The cost of sending up a technician vastly exceeds the cost of sending up a replacement satellite. As I write this in early May, SpaceX has already deployed 67 satellites in 2025. The Starlink system alone had 7,135 satellites in orbit as of March; “only” 7,105 were operational.

Arno Penzias’s full quote was that “Predicting is always a risky business, because if you had any clear idea of what lies beyond, you’d be working with it already.” Penzias is one of the cosmic-background discoverers. He also took on the educational system somewhat obliquely, asking why curiosity disappears from older children.

The question shouldn’t be “What makes me curious about that?” It should be “Why isn’t everybody curious about it?”

Theodore Sturgeon took on both instant communications networks and a specific kind of lack of curiosity among the elite in “Why Dolphins Don’t Bite”, a two-parter across February and March. Dolphins is a two-edged sword sort of a story. The initial perspective has the main character unwilling to accept the horrors necessary for universal instantaneous communication, horrors that as far as the rest of the universe are concerned are only horrific to provincial earthlings.

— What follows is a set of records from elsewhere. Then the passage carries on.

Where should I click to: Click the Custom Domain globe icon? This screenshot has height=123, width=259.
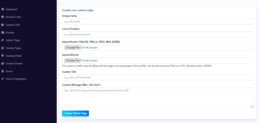(2, 64)
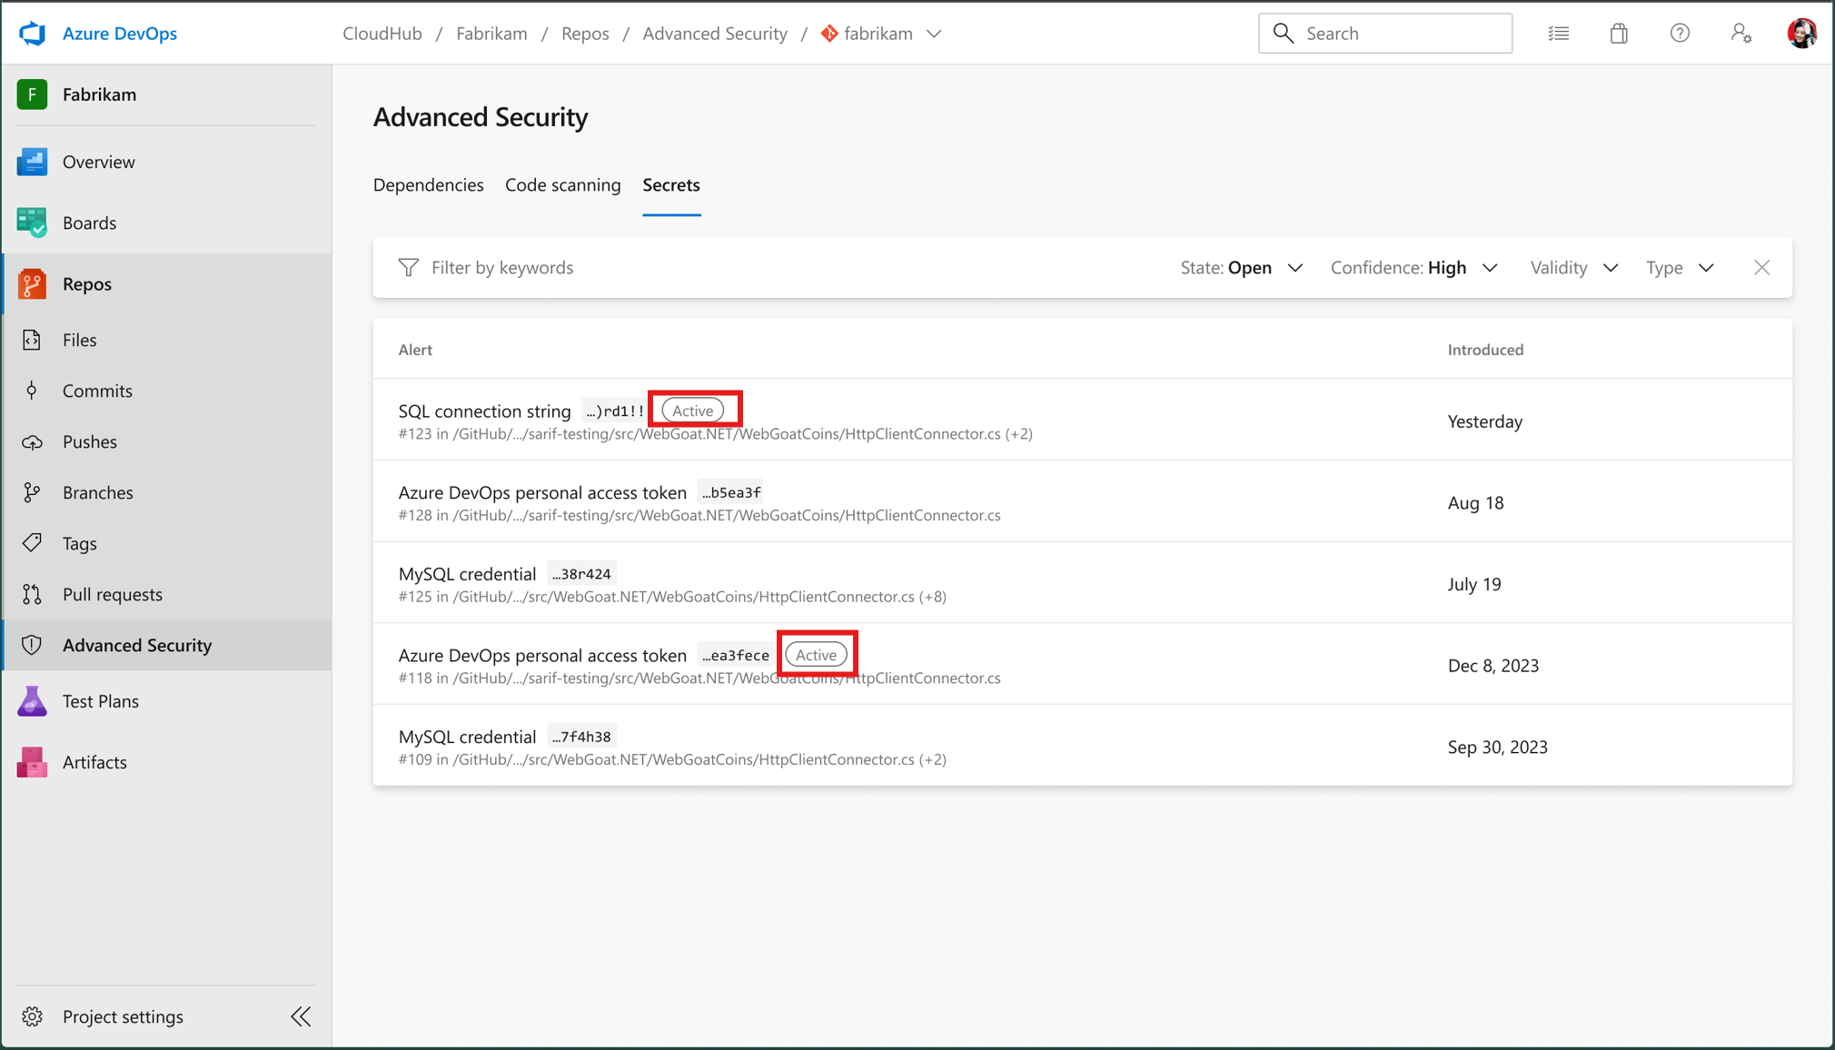The image size is (1835, 1050).
Task: Click the Artifacts icon
Action: tap(33, 762)
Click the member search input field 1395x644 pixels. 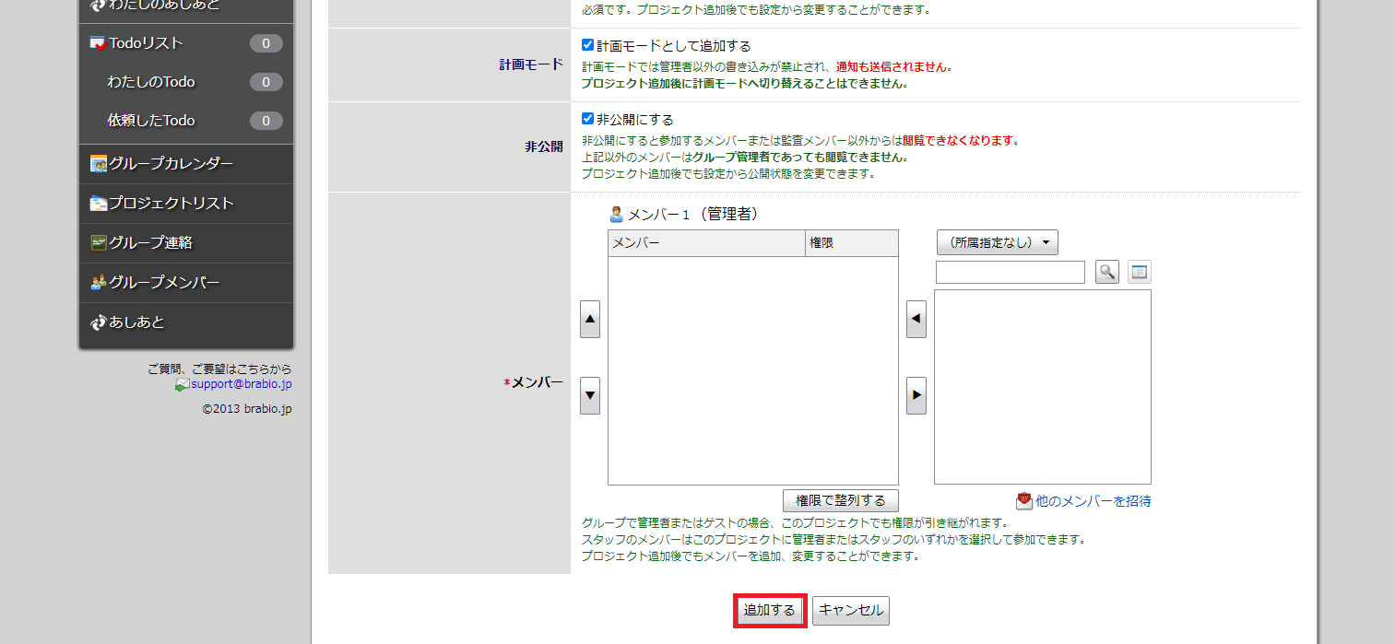1010,272
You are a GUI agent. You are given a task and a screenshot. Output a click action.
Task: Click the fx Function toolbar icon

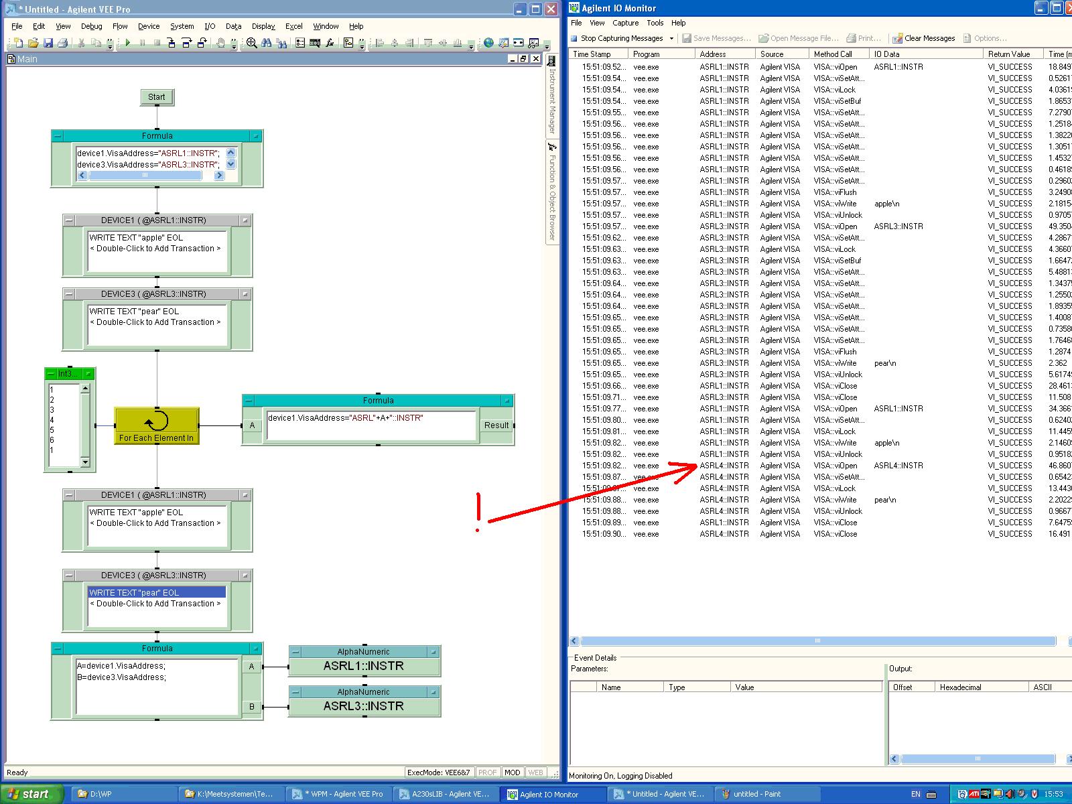(330, 43)
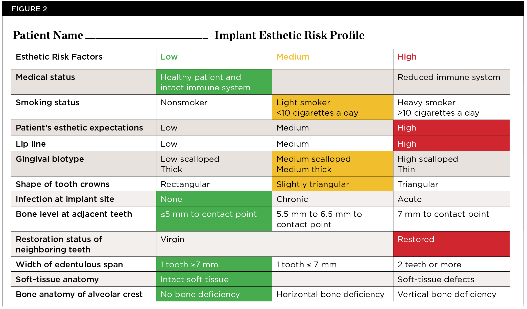
Task: Click the red High cell for Lip line
Action: pos(451,144)
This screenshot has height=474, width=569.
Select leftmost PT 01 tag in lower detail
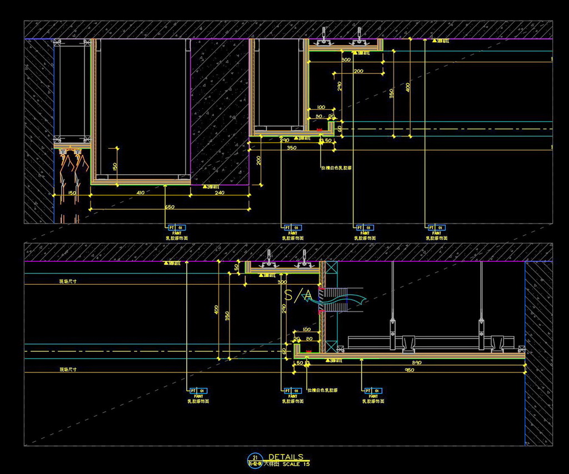[198, 391]
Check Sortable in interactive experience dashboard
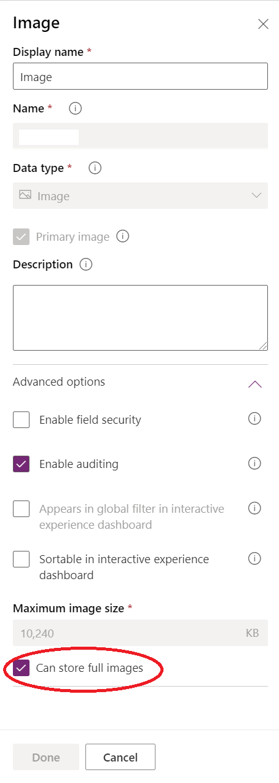 22,559
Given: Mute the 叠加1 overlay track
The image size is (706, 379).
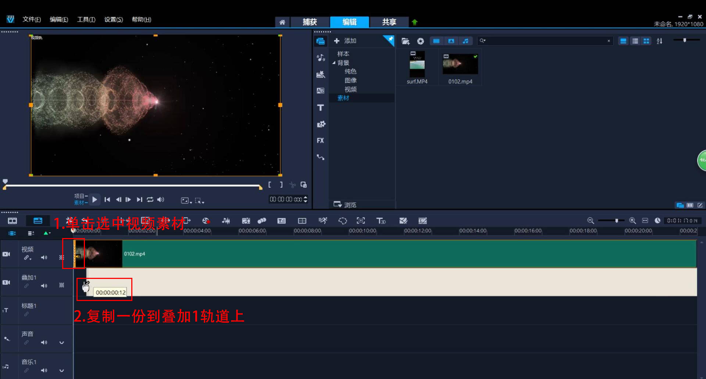Looking at the screenshot, I should (x=44, y=286).
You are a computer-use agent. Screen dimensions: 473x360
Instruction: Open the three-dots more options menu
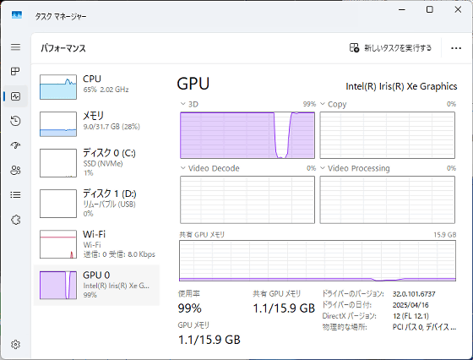point(456,48)
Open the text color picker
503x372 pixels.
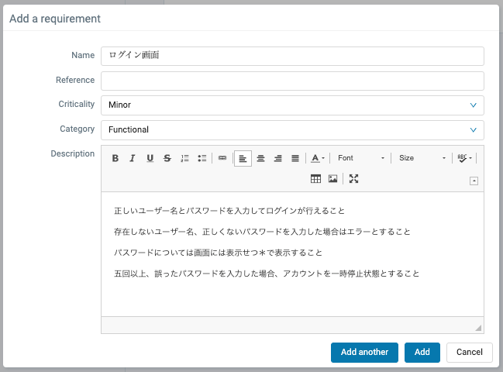click(x=318, y=158)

But it turns out that the atrocities that the entire universe, including the titular dolphins, have for eons been committing in exchange for their advanced communications network were completely unnecessary. All they needed to do was develop more humane technology, technology so easy that even a non-specialist could discover it once they knew such communication was possible.

All they had to do was look.

Curiosity about why something works is as important as that it works. And it’s important not just for effectiveness but for ethics. Too many times, people in power seem to be not just not curious, but actively anti-curious, about tradeoffs that aren’t even necessary between progress and saving lives. It’s a callousness about human life that seems almost strategic in its specificity.

My expectation is that the sky will fall. My faith is that there’s another sky behind it. — Stewart Brand (Omni, December 1979)

  1. “Continuum” was Omni’s list of futuristic news factoids. It was always preceded by a guest editorial.

  2. Until the World Wide Web went public in 1993, the Internet that the public saw was little more than another, if bigger, bulletin board system.